→ **TO DO**
Beginning with the line that contains "This screenshot has height=492, width=486.", retype the entries below exactly, ending with the line that contains "The width and". Leave out any pictures.

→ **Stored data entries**
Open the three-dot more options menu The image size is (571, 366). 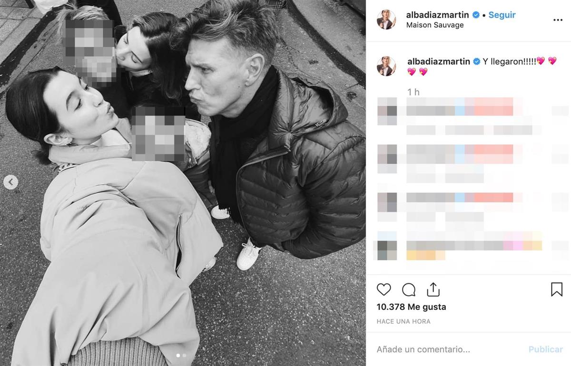(x=558, y=20)
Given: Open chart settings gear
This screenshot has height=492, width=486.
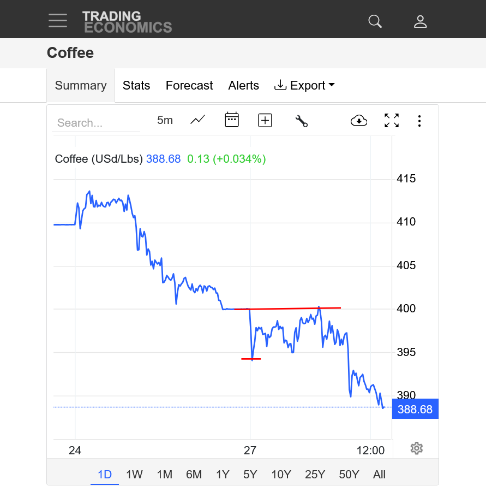Looking at the screenshot, I should [x=417, y=448].
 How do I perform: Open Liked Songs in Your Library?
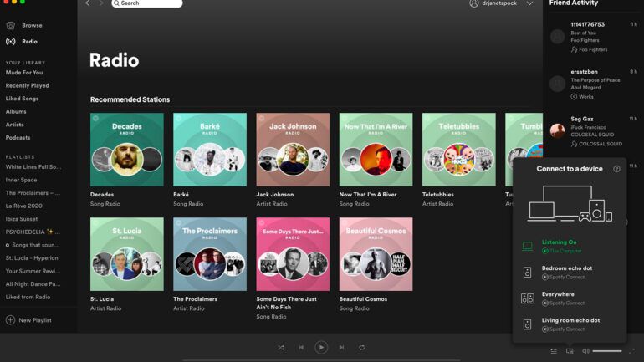tap(23, 99)
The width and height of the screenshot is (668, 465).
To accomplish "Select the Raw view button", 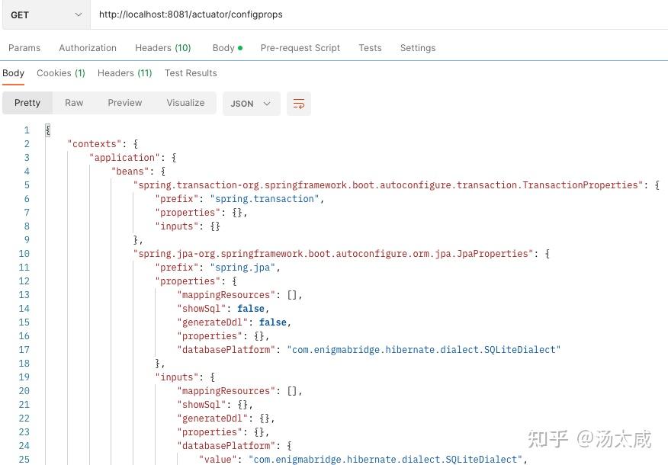I will point(74,103).
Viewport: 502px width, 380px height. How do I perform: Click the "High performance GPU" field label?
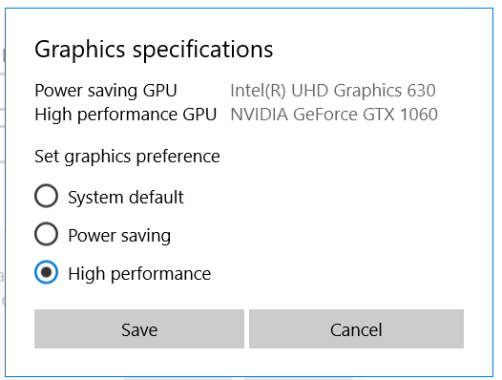pos(126,115)

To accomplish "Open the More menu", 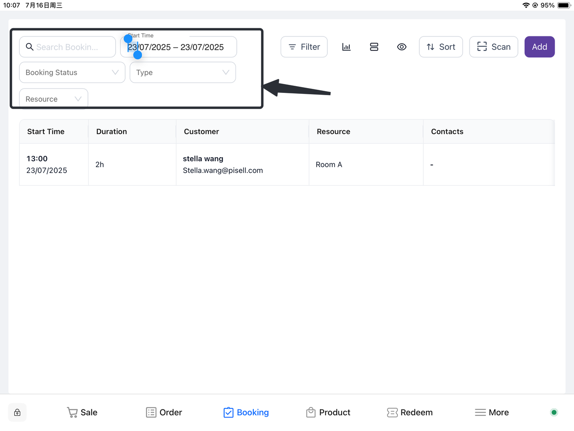I will (x=492, y=413).
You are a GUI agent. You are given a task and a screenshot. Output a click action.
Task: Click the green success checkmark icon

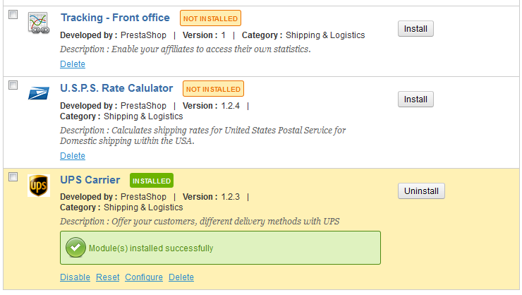pyautogui.click(x=75, y=248)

→ **EXERCISE ANSWER**
This screenshot has height=492, width=486.
Looking at the screenshot, I should [x=417, y=448].
 How do I perform: Open Liked Songs in Your Library?
tap(23, 99)
The width and height of the screenshot is (668, 465).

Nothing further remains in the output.